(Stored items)
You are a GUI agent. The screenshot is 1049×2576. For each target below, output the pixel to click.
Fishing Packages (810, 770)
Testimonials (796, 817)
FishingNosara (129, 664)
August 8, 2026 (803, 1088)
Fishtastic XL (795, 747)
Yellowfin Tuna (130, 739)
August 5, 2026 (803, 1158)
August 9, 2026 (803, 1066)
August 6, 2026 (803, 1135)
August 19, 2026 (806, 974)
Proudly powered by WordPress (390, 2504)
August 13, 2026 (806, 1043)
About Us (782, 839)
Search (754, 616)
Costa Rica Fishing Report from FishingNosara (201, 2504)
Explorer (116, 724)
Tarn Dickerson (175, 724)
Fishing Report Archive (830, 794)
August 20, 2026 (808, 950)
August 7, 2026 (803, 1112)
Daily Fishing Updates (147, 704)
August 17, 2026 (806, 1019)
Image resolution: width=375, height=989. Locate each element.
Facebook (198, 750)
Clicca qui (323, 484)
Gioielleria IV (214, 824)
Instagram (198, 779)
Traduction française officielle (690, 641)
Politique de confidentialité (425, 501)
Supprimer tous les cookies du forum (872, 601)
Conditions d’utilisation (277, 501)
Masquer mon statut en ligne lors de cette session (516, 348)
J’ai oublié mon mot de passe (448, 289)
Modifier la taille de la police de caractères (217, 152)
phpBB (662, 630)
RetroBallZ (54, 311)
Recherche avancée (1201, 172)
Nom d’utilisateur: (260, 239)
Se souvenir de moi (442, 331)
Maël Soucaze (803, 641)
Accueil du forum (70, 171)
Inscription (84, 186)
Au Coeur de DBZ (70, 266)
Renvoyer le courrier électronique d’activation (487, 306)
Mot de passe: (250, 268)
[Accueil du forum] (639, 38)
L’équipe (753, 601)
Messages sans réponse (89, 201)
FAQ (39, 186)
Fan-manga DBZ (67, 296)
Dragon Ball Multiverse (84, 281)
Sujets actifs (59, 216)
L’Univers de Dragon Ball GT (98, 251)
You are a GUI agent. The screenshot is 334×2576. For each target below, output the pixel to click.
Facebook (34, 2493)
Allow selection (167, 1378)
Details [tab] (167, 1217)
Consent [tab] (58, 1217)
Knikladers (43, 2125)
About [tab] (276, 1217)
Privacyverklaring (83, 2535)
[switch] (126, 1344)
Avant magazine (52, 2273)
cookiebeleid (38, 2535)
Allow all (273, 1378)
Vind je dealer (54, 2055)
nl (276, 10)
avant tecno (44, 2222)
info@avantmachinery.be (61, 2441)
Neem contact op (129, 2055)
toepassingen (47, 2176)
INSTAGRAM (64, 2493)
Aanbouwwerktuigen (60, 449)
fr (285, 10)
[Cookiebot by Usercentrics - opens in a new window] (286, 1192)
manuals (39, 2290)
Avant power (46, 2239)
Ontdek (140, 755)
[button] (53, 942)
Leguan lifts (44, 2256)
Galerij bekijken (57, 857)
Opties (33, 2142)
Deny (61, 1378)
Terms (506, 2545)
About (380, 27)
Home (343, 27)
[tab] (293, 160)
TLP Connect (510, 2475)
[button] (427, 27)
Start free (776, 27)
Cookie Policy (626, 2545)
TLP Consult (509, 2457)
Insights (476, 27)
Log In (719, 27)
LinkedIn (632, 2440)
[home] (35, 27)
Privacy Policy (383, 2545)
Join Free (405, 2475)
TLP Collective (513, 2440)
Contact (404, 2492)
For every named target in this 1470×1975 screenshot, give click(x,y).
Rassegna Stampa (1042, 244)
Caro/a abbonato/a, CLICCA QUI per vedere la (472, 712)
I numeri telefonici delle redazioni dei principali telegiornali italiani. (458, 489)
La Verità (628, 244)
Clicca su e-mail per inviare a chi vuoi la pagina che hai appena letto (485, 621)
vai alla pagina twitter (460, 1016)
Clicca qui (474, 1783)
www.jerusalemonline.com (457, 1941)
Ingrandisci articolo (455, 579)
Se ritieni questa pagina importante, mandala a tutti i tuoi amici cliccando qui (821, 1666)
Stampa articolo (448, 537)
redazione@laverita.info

- Problem to work on
How many lines of the data above include the word "FishingNosara"? Only that number should be returned.

- Solution for this problem
2